In doing so, it is following the lead of the West Sacramento-based California State Teachers' Retirement System, which took that step in 2008.
CalPERS' expansion of ESG to the entire portfolio is based on the assumption that ESG factors contribute to risk management and improved returns, said Anne Simpson, CalPERS' senior portfolio manager for corporate governance, in an interview. She said ESG principles should hold whenever and however CalPERS allocates capital.
“The trick is to ensure that our strategies in certain asset classes (public vs. private) or capital (debt vs. equity) have been well considered and are complementary across the portfolio,” she said.
CalPERS has about $7 billion in ESG-specific strategies.
CalSTRS, with $140.1 billion in total assets, has four global equity managers running a total of about $600 million in ESG-specific global equity portfolios; commitments totaling more than $600 million with several private equity funds that target renewable energy and clean technologies; and more than $2.5 billion in corporate governance mandates.
Chief Investment Officer Christopher Ailman said he expects the number of ESG managers to expand, but gave no further details.
The two retirement systems have acted independently of each other in their ESG efforts but now are establishing jointly the “Diverse Director Database,” which will provide a listing of qualified candidates for corporate boards, expected to be operational in the next several months, according to Ms. Simpson.
Not only do CalPERS and CalSTRS plan to use the database to choose independent candidates for corporate board openings, but they intend to sell the information to other institutional investors that embrace their ideas of good corporate governance.
“We're moving away from a check-in-the-box governance approach,” Ms. Simpson said. She said the initiative is an effort to support bringing new talent into boardrooms and enhance a company's governance.
Ms. Simpson said it's not just about bringing independent directors to boards, because being independent doesn't mean a board member has the necessary expertise to question management decisions. “Independence criteria tell you nothing about what a director brings to the table in terms of relevant skills and experience,” she said. “It is a list of what they are not.”
At CalSTRS, Mr. Ailman makes no secret of his support of ESG factors, and was instrumental in the 2008 policy move that applied them across the system's portfolio.
He also is critical of those institutional investors that haven't adopted ESG principles. “Sustainable investment returns is the key to our future,” he said.
Mr.
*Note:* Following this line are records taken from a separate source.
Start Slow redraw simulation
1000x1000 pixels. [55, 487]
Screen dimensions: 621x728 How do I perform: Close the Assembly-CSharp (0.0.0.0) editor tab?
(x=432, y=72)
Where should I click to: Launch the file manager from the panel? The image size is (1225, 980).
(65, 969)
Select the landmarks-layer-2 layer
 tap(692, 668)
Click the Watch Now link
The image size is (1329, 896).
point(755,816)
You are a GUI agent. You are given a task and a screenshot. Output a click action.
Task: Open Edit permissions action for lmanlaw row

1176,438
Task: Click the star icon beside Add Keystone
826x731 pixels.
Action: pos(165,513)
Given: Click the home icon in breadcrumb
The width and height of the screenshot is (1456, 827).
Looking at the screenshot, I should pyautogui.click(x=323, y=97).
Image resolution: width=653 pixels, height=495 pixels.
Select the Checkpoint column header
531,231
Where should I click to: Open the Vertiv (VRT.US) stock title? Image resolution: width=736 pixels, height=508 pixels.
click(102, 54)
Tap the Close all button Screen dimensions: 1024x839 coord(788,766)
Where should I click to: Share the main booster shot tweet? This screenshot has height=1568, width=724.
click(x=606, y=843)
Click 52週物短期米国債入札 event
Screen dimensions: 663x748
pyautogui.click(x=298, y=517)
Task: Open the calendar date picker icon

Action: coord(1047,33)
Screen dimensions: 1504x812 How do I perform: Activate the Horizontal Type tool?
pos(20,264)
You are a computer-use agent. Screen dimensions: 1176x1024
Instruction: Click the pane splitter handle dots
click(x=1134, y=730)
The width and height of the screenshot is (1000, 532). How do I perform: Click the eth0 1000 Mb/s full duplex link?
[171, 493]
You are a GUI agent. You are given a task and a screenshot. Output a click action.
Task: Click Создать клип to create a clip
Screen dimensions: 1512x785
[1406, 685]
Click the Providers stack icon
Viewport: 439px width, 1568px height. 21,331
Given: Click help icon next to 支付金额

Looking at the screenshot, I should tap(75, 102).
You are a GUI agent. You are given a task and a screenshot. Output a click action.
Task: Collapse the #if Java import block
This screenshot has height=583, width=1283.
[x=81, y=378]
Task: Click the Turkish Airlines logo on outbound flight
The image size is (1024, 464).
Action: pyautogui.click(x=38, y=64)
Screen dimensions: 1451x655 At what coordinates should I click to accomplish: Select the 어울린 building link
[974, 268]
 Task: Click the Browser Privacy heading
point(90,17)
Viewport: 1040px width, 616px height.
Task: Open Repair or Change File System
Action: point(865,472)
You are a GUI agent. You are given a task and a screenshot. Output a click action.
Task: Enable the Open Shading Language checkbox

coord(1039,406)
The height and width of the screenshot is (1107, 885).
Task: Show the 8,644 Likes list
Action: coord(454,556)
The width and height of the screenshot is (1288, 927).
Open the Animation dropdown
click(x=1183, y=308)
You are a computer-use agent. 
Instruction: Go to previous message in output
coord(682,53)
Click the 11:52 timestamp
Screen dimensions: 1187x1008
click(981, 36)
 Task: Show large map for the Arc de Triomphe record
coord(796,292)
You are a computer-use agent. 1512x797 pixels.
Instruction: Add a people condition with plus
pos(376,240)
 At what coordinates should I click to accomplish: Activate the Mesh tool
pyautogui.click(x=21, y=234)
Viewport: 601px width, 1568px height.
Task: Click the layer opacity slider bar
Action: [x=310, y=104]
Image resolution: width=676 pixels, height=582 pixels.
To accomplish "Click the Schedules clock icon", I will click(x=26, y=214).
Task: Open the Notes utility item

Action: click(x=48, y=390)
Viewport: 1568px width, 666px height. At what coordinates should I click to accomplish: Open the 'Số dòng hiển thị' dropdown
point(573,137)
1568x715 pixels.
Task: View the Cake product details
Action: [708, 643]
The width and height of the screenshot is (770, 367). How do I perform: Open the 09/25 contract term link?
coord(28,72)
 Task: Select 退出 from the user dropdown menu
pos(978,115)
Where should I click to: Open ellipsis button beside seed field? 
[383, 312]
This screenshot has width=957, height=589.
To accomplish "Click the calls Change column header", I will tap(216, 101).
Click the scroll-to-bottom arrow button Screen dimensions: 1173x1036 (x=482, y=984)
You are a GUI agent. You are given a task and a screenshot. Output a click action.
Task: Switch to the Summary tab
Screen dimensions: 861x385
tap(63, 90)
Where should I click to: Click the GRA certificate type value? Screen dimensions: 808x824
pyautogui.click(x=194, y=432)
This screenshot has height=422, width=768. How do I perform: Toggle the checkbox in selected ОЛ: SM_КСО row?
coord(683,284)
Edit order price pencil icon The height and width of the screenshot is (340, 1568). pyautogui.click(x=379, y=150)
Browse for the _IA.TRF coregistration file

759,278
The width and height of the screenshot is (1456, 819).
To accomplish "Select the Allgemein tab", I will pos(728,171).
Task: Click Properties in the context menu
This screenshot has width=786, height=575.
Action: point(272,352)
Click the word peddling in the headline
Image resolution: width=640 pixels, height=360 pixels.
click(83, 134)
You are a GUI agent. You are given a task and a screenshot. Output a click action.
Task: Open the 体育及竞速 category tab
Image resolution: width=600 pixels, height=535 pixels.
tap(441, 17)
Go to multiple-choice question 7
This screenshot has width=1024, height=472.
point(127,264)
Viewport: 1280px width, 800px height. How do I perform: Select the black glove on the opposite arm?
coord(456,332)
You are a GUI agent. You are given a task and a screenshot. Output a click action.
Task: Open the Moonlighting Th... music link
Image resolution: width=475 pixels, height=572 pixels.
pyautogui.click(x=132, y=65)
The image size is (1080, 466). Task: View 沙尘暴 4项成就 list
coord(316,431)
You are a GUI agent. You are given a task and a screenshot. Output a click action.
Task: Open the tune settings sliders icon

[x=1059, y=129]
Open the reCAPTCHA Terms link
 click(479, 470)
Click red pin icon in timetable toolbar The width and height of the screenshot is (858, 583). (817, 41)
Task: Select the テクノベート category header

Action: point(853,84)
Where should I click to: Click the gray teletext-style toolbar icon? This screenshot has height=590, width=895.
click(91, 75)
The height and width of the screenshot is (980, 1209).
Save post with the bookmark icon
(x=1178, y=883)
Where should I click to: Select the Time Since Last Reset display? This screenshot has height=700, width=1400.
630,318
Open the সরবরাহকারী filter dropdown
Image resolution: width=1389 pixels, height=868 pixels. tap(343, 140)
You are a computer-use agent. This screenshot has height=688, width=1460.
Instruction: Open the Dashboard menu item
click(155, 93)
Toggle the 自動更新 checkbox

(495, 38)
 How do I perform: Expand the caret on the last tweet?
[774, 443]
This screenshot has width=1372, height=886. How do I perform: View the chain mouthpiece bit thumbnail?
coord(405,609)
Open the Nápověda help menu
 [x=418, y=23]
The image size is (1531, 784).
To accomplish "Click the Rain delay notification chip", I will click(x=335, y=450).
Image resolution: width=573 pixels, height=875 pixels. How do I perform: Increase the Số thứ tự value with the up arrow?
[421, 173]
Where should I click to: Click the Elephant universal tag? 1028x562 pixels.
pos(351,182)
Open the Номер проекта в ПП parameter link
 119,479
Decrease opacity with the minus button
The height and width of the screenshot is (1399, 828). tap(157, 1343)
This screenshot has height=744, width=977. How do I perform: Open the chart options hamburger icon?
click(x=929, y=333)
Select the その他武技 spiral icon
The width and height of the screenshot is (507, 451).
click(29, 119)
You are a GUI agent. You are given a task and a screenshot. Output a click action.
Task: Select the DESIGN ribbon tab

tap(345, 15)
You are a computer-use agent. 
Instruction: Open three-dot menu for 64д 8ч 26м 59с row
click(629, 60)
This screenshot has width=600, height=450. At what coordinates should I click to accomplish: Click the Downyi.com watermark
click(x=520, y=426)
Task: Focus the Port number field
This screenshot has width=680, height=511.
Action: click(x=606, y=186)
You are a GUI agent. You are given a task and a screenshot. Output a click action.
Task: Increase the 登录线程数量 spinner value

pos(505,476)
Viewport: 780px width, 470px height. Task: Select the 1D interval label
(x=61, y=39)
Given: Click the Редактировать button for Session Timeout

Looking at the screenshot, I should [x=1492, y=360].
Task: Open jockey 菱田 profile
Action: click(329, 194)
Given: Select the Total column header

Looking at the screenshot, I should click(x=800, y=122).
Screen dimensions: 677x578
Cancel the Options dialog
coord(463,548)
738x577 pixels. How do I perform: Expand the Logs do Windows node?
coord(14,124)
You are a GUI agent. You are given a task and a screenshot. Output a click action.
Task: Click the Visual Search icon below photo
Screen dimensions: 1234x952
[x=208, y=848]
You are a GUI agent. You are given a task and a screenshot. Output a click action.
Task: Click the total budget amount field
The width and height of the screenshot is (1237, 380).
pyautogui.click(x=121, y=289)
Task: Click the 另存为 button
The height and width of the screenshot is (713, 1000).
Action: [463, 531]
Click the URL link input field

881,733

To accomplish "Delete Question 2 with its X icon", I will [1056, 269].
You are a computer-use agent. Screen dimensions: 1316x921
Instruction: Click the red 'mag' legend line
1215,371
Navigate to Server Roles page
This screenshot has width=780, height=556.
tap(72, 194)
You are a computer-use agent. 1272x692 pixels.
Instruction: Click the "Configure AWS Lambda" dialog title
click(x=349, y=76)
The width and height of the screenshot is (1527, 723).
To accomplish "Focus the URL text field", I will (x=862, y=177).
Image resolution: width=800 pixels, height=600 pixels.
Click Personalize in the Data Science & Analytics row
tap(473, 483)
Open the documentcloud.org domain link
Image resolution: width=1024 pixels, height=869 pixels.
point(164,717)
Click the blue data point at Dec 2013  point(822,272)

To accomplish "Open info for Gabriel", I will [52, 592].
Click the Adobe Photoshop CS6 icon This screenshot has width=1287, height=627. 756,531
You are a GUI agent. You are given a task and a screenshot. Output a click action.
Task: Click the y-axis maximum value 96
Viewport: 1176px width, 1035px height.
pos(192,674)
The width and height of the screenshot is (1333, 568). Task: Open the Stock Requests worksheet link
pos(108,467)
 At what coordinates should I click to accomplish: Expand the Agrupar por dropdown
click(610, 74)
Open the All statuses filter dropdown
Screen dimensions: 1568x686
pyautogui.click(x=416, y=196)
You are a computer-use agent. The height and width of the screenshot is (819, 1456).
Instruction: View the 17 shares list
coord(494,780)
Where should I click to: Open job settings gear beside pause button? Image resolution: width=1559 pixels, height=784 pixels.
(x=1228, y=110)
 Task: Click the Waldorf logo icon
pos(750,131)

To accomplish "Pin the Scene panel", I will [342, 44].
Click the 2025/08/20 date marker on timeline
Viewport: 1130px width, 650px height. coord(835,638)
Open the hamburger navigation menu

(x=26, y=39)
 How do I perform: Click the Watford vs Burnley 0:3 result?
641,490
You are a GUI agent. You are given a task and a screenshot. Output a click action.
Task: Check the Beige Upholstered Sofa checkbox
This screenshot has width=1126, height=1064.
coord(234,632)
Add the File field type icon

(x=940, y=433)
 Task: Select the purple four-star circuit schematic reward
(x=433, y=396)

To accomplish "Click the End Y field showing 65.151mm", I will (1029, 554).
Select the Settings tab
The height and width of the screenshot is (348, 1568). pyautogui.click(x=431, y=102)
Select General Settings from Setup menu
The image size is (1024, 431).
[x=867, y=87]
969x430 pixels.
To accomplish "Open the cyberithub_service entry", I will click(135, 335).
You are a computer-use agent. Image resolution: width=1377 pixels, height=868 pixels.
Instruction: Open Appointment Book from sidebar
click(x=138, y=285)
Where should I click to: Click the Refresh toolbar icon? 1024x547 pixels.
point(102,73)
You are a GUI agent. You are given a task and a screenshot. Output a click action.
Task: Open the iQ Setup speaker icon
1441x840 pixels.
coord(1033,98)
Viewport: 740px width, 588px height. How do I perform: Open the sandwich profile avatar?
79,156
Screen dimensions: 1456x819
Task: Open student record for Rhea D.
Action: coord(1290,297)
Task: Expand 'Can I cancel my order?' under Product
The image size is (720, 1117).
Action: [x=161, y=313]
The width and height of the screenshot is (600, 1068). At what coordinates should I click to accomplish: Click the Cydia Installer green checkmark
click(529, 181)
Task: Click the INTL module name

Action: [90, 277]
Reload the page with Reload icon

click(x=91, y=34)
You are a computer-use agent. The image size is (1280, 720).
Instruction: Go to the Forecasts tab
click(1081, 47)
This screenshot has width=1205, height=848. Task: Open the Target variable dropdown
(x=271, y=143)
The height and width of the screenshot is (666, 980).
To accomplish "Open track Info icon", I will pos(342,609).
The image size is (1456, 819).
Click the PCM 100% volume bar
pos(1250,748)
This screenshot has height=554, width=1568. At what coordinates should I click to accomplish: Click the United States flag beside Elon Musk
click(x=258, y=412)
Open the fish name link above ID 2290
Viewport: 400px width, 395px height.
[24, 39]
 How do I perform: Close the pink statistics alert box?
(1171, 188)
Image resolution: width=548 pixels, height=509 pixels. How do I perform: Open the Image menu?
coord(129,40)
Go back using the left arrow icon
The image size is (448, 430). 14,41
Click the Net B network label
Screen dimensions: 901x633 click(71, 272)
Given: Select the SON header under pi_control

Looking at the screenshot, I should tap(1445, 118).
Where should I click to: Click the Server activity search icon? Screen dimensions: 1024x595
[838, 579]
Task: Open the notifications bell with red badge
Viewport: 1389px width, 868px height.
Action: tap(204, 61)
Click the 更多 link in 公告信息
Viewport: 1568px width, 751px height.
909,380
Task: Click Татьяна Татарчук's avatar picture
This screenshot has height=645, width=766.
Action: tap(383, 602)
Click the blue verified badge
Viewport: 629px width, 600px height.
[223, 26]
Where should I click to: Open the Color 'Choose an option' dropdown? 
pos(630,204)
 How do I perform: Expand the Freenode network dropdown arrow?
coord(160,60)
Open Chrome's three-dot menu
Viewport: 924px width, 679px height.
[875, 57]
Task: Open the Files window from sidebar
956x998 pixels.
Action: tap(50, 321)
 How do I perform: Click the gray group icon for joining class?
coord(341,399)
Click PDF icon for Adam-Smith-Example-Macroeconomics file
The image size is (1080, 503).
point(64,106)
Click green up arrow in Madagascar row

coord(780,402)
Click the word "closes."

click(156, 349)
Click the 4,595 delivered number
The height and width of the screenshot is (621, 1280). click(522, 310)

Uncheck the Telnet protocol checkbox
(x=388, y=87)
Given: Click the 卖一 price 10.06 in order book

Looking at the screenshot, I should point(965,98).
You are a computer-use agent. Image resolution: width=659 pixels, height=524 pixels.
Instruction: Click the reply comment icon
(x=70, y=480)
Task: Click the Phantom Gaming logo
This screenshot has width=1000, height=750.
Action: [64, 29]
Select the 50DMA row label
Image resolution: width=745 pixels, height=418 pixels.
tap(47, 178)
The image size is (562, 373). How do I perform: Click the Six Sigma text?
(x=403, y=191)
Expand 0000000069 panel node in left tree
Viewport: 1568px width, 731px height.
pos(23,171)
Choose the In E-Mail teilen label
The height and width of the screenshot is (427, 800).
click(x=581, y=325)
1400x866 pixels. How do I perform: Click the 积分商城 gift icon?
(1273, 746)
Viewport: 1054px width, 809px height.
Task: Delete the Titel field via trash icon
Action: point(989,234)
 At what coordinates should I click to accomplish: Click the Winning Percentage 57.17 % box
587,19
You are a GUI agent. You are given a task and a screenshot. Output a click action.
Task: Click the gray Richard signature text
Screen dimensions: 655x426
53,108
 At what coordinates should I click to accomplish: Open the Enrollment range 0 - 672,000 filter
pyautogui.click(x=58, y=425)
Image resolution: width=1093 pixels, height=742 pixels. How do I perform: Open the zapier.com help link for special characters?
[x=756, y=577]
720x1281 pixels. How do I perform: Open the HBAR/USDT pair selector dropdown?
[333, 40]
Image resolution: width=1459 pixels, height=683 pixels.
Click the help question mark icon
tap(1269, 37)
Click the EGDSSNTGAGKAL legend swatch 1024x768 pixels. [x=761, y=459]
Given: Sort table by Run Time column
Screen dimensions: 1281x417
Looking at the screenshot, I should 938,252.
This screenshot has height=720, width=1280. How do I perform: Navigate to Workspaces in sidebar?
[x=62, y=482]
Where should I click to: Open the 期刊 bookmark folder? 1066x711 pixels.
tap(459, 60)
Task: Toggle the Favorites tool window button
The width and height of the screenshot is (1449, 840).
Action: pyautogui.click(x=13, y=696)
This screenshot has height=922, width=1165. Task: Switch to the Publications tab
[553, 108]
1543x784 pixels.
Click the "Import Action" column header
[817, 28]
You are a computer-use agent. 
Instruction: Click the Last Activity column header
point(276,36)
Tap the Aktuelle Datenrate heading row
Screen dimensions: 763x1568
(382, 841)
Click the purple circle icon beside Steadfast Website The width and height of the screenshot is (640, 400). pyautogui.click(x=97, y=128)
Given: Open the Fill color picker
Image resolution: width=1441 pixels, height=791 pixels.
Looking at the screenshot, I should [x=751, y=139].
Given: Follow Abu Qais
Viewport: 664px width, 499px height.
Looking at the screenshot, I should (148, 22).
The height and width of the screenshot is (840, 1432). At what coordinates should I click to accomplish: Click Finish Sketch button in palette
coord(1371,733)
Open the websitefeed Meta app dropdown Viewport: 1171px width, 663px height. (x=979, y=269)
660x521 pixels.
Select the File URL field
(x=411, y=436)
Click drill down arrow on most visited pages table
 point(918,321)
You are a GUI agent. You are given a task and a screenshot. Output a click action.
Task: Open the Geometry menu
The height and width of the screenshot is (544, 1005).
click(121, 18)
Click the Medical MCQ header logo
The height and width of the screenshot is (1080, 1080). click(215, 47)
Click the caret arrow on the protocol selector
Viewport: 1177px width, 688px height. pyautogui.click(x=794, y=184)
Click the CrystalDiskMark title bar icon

Ailman said that while many institutional investors overseas realize the importance of ESG, most U.S. plans and Wall Street are behind the curve, adding: “Ultimately, I believe we will all pay the price for being short-term oriented and shortsighted.”
He said, for example, that while a large number of plans in Norway, the Netherlands and Australia all have endorsed the United Nation's Principles for Responsible Investing, which advocate integrating ESG factors into the investment process, only a few U.S. plans have done so. In addition to CalPERS and CalSTRS, there are 11 other pension plans — none is corporate — in the U.S. that have endorsed the UNPRI. (In total, there are 20 “asset owners” from the U.S. listed on the UNPRI website; the others are foundations and other institutional investors).